Clémentine Henrion is a French designer who graduated from the École supérieure des arts appliqués Duperré. In the heart of the Marais, she runs her creative studio called Design For Pragmatic Daydreamers . She works as an artistic director on eclectic projects. As set design, scenography, fashion design and illustration.

I discovered Clémentine Henrion’s work during the 34th edition of the European Heritage Days at Éléphant Paname. The place had given Clémentine carte blanche on the theme of youth. I remember being transported by her dreamlike, which highlighted “the flight of a youth driven by the audacity of carelessness.” 

A few years later, I contacted Clémentine in the context of a project for the ultra-premium Mexican tequila brand “Patrón” (Bacardi-Martini France group) at the request of the agency Moma Event. An event inspired by the rituals of Día De Muertos, an extremely popular traditional festival in Mexico, for which Clementine Henrion has created a personalized altar.

Research axes, constraints, respect for traditions: How can an artist-brand collaboration be successful? 

Clémentine Henrion offers to Acumen Magazine some answers during an interview in her Parisian studio.

Mélissa Burckel:  Hello, Clementine, how are you?

Clémentine Henrion: Pretty good, thank you, Mélissa! I’m just starting to re-appropriate this post-confinement life. I really liked this space-time interlude … and the first days of recovery, the noise and agitation of the city were quite disturbing, bordering on violence. Fortunately, the projects are getting back on track and that helps to regain confidence. The desire to create is still there and collaborations are even more essential than before.

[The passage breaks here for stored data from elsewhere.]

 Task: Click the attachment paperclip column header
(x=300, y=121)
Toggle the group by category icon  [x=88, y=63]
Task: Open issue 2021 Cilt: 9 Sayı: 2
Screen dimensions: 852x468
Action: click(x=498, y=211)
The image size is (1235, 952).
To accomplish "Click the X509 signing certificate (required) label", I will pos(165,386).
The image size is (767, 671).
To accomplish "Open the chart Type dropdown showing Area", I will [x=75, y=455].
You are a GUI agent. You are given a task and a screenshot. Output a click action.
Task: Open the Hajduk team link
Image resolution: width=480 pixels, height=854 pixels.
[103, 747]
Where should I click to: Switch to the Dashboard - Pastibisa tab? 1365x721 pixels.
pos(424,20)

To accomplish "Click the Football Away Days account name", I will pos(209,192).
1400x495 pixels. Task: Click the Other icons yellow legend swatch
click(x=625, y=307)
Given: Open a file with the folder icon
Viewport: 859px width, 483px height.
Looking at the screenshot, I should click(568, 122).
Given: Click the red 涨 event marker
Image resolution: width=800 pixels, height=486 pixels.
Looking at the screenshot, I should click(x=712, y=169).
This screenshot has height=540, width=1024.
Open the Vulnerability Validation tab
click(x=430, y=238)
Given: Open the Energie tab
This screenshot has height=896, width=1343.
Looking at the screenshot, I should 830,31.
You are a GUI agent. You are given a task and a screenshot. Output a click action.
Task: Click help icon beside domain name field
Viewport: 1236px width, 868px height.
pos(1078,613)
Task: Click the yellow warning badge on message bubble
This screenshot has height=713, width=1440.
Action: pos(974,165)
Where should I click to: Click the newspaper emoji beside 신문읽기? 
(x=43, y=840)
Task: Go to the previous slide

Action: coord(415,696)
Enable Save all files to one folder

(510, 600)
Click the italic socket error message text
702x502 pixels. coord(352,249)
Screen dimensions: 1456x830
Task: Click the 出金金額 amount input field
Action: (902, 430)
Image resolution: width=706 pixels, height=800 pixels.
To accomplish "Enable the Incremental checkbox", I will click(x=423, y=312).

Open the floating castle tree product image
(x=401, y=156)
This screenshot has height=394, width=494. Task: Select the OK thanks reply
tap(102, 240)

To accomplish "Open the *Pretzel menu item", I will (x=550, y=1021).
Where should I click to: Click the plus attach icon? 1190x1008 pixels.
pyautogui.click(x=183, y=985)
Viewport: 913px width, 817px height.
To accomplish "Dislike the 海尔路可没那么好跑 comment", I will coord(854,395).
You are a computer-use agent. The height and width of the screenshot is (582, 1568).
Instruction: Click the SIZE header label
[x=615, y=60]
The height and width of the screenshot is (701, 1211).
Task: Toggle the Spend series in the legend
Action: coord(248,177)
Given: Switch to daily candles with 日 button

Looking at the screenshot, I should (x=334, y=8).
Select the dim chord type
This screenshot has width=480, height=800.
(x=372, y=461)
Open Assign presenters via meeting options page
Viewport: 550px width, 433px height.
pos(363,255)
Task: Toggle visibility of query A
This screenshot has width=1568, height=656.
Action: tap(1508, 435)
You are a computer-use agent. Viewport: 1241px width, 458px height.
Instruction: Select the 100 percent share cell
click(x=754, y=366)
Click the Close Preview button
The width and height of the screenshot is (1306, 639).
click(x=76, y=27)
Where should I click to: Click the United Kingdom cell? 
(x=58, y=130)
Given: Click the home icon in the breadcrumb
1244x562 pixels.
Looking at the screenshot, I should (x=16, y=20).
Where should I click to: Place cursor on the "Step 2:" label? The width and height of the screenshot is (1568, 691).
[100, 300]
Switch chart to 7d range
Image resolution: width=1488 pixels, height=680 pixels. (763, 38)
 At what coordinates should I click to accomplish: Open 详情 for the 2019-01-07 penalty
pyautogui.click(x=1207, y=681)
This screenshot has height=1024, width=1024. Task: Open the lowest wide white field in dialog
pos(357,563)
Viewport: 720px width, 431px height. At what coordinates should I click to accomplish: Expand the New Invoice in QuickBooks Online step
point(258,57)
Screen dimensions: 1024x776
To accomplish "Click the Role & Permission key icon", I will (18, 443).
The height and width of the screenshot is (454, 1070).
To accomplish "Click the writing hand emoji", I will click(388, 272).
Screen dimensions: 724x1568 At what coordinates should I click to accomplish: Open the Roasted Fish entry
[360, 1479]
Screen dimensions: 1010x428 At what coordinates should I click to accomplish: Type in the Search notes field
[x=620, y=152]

Three words to describe what we have been experiencing since March 18th?

Spleen-and-ideal! Sorry for the word game, but this unprecedented crisis has given me the feeling of being caught in a total paradox, between a feeling of serious darkness, a nightmare that persists when I wake up every morning … and also the very concrete aspiration for simple happiness within reach, free of the superfluous. In these anguishing moments when we no longer know anything, what a blessing to be able to find refuge in our dreams!

I wanted to discuss with you the subject of collaboration between artist and brand and, more specifically, the notion of constraint in art. When I suggested that you create an Altar for a brand event, what was your very first reaction?

Obviously, there is always the question of making a personal universe cohabitate, therefore a minimum of egocentricity, and the constraints of a brand with the commercial stakes. But, knowing your expertise and your audacity, I was immediately confident! Your Autel project spoke to me right away. The afterlife, the memory of disappeared beings, the link between the terrestrial and celestial worlds are all themes that have inspired me for many years. My dear sister, a visual artist, and I have worked hand-in-hand to build my creative studio.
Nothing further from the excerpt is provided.